[[ Dataset content, beginning ]]

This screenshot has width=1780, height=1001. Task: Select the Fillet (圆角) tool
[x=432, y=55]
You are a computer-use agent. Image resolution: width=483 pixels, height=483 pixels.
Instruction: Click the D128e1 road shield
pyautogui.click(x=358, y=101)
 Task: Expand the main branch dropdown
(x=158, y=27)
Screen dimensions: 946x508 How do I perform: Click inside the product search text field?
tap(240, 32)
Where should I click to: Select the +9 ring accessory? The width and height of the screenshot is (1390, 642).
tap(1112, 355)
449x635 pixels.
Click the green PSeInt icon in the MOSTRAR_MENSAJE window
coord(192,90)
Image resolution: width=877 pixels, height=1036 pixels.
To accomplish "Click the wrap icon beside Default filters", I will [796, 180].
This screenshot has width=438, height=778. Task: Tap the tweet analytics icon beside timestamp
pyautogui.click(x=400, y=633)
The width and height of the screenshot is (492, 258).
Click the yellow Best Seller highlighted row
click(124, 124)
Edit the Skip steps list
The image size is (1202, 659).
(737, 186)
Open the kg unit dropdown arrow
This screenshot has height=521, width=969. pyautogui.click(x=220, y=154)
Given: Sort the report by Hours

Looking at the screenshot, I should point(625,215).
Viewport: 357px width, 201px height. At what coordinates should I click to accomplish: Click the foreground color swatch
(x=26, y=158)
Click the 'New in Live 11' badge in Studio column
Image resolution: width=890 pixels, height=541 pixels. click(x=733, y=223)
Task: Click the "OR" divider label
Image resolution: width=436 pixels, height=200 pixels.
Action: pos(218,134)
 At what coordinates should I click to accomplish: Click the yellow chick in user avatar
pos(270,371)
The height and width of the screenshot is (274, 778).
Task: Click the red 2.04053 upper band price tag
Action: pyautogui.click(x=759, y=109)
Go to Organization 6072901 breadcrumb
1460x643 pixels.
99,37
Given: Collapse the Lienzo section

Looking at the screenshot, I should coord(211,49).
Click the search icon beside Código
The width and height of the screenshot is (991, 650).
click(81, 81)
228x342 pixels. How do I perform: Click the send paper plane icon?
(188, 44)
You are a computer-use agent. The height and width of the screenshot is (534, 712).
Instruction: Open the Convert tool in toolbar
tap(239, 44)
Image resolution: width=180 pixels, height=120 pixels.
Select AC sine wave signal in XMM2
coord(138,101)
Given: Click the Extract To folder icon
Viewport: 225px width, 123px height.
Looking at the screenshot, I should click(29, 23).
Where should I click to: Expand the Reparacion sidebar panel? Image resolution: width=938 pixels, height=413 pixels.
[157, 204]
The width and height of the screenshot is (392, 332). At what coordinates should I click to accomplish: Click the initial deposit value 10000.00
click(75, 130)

[[ Dataset content, end ]]

Work required: Search the lines above for the string "agent" and copy each line that has it.

Response to this exercise:
You are a computer-use agent. Image resolution: width=483 pixels, height=483 pixels.
You are a computer-use agent. The height and width of the screenshot is (534, 712).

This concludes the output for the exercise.